What Solvency II has done is increase capital requirements, through the introduction of the risk-based regime. However, the higher capital requirements do not necessarily lead to an increase in the capital actually held, mainly because most insurers were already holding capital well in excess of the previous Solvency I requirements.

One of the reasons would have been ratings; most of the larger insurers are rated and they tend to be rated in the higher rating categories and to achieve those ratings they always needed to be quite well capitalised.

Another important factor is that insurers have been preparing for Solvency II for several years. Even when the requirements were only just being developed and were uncertain, they were managing capital with that very much in mind, so we would say they were generally somewhat cautious in how they were managing their capital. What they certainly wouldn’t have wanted to do was get in a position where Solvency II arrives and suddenly they find that they need to go and raise additional capital.

There are clearly some exceptions. The most publicised is Delta Lloyd, which found itself in a situation where it had to actually go and raise capital externally. Also, smaller and medium-sized insurers may have been less well prepared for Solvency II, so it’s more likely that they may need to look to boost capital, by raising additional capital, or by finding other ways of covering or mitigating their capital requirements, such as reinsurance solutions, changing asset strategies, hedging, and so on.

As you mentioned, the larger insurers have been well capitalised and highly rated, but how does Solvency II affect the credit profile, or the inputs into the ratings, and the outlook for them?

From a ratings perspective, Solvency II overall is neutral, in that there haven’t been any ratings changes or any expected as a direct result of Solvency II.

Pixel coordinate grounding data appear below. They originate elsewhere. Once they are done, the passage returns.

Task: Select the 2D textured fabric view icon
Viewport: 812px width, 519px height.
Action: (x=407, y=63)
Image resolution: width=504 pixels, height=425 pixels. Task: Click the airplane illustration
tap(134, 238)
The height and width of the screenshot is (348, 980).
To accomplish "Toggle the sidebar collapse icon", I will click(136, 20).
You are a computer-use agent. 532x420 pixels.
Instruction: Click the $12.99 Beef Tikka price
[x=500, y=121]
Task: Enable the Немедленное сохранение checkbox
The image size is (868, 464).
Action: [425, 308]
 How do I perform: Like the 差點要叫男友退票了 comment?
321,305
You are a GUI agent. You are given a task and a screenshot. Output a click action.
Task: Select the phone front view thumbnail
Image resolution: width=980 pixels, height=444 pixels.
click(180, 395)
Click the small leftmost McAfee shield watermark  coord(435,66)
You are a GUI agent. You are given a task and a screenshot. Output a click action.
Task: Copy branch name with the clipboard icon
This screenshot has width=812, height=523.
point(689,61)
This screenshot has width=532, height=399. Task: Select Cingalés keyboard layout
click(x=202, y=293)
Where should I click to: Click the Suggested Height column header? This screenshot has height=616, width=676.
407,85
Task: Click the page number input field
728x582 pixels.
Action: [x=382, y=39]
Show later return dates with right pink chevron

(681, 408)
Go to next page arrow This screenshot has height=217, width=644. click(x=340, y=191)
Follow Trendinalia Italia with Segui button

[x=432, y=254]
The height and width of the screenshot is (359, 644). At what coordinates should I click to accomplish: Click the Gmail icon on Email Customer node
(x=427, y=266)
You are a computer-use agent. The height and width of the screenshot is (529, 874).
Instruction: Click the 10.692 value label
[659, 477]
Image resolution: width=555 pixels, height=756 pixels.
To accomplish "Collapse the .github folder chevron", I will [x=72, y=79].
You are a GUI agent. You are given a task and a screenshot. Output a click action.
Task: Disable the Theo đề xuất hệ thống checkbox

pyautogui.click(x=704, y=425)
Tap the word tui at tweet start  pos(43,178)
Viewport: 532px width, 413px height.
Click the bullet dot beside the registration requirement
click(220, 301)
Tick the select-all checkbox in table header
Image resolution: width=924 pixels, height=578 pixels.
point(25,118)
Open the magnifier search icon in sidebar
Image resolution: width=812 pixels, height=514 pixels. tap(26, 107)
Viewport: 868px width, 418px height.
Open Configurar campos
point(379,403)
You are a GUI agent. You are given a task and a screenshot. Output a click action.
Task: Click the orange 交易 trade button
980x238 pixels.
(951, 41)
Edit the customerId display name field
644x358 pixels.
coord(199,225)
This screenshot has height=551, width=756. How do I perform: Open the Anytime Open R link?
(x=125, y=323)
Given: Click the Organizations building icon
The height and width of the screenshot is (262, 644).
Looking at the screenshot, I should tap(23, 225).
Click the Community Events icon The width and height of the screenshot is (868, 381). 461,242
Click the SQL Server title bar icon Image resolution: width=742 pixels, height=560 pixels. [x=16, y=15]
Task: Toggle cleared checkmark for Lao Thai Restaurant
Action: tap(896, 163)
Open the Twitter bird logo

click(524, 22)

On the other hand, overall we would say it’s been positive for the credit quality of the insurance sector because it has improved risk management. A big part of Solvency II is around risk management and governance, which as a result has improved across the industry as a whole. The risk-based framework is also a very big step forward from the old Solvency I regime. There are clearly many challenges with Solvency II, in terms of lack of consistency between different countries, even between different companies within a country. But overall it is a big step forward from what we had before, the old Solvency I regime.

On both of those points — improved risk management and the risk-based regime — Fitch believes the larger insurers were already developing those aspects, even before the advent of Solvency II. So, if you went back even as long ago as 10 years, especially the largest insurers across Europe were improving their risk management and governance, partly as a response to the previous crisis that the industry faced in around 2001/2002. That led to many changes in the industry, in terms of improvements in risk management and governance. Most of the larger insurers were also already focusing on some kind of economic capital metrics, and managing themselves to those. So, Solvency II is a further development of that, but it is not fundamentally new, for the largest insurers, anyway.

Would you have any general views on the quality of Solvency II disclosures and how you factor that into your credit analysis?

It’s early days in terms of Solvency II disclosure. Obviously Solvency II only came in on 1 January 2016 and there is no mandatory requirement for any public disclosures until 2017, so it will be around spring 2017 when we first see the mandatory disclosures from the insurers.

But of course all the larger insurers and medium-sized insurers have been disclosing their Solvency II ratios, and also providing some sensitivities on those Solvency II ratios in terms of how they might change in response to changes in credit spreads, equity market movements and other drivers. And that’s certainly very helpful for understanding the resilience of insurance companies’ solvency positions.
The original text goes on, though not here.